In 1961, nineteen-year-old Scott Wilson spent three days hitchhiking from Georgia to Hollywood to break into acting. But he had to fly back to his home state fifty years later to become a star.

After a career spanning six decades and more than sixty feature films, including gritty classics like In the Heat of the Night and In Cold Blood, it’s Wilson’s recent turn as veterinarian/patriarch Dr. Hershel Greene on TV smash The Walking Dead (season four premieres October 13 at 9 p.m. on AMC) that’s drawing double takes from both the costumed fantasy-con crowd and plainclothes viewers.

The seventy-one-year-old veteran actor laughs at the thought that the promise of fame was what drew him to join the cast of the basic-cable zombie show during its second season. Wilson says the quality of the acting and writing and the production value of the show caught his eye.

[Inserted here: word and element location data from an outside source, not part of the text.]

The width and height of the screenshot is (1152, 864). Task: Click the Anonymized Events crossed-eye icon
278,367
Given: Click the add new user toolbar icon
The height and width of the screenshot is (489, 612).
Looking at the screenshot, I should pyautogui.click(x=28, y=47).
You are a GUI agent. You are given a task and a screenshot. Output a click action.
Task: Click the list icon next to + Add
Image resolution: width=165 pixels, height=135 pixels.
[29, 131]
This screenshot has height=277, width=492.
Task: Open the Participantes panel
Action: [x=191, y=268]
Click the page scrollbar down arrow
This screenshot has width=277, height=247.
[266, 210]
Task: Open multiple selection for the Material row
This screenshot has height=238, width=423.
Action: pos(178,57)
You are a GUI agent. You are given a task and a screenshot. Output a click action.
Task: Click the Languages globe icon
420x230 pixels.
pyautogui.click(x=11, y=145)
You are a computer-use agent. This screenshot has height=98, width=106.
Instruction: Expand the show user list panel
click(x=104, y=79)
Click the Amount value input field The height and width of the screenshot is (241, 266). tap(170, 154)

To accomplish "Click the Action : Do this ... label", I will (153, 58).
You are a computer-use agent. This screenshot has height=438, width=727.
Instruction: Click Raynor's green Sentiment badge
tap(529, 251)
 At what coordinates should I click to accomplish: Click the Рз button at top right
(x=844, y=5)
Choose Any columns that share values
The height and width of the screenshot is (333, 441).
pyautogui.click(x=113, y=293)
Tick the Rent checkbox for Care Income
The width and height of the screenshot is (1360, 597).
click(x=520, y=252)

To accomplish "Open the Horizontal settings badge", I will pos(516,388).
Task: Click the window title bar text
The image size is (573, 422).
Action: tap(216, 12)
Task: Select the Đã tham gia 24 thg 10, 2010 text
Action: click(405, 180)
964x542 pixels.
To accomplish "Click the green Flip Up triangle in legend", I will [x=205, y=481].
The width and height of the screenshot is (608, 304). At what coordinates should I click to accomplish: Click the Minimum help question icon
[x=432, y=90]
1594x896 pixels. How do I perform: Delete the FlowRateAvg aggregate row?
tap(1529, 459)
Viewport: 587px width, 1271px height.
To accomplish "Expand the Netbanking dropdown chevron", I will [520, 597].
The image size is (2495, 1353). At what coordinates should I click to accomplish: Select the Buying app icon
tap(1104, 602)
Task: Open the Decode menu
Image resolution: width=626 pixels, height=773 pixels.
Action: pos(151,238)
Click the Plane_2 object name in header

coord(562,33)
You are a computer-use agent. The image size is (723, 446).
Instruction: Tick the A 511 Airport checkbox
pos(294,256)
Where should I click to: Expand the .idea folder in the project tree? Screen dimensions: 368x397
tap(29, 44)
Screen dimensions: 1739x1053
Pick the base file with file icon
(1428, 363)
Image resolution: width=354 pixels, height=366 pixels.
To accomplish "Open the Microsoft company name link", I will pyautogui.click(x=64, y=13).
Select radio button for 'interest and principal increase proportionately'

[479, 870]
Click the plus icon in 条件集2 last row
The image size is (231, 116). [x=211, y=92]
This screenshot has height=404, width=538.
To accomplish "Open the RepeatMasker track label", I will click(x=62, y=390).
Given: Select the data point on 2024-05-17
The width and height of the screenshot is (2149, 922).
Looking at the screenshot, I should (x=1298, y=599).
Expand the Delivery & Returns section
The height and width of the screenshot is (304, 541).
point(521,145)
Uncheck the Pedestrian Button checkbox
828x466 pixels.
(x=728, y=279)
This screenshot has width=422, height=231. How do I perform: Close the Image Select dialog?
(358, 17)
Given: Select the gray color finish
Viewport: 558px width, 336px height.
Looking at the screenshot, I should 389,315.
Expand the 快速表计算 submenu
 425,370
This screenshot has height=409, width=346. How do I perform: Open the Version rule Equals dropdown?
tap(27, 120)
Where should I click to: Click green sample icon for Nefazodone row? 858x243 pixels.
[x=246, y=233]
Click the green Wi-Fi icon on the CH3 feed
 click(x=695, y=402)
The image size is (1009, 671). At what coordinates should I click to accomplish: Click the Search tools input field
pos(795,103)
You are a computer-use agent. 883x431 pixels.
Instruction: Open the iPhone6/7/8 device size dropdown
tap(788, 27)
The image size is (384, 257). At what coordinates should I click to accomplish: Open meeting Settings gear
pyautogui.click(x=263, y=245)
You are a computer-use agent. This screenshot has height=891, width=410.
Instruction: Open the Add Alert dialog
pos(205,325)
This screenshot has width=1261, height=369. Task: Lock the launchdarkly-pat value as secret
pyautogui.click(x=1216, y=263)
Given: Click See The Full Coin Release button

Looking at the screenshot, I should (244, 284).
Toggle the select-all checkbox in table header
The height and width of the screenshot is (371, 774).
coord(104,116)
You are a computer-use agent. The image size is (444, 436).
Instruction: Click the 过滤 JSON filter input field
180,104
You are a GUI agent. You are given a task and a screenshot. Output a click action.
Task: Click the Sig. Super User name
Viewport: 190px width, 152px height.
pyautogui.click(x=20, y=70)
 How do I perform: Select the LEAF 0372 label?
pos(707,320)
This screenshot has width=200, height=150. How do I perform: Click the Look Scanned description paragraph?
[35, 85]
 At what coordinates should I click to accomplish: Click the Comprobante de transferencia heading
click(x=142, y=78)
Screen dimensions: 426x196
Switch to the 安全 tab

The job has also enabled Wilson to revisit his native Atlanta and Thomasville, where he grew up, during lulls in the months-long filming schedule. “As soon as I get off the plane in Atlanta, I can smell the earth,” Wilson says. “It goes back to my childhood. I’m connected with this place—it’s very basic.” While here, he visits his mother, who still lives in Thomasville, and he hangs out with friends he’s known since he was three or four years old, now helping the show’s fanbase skew into AARP territory. He marvels at how much Atlanta has grown, especially its recent emergence as a national film and TV production hub.

While Wilson says TWD isn’t his last role, he is savoring his part in the serial drama’s success—a feeling not to be taken for granted in a series in which characters face death every week. (Hershel has already lost his wife and a leg.) When asked why he thinks the show’s popularity has transcended the comic-geek crowd, he points at the realism beneath all the zombie makeup, the same basic human questions that made his early films, also centered around terrible, life-altering events, endure. “You have an apocalypse,” he says. “What do you do? How do you behave? How do you treat your fellow man?”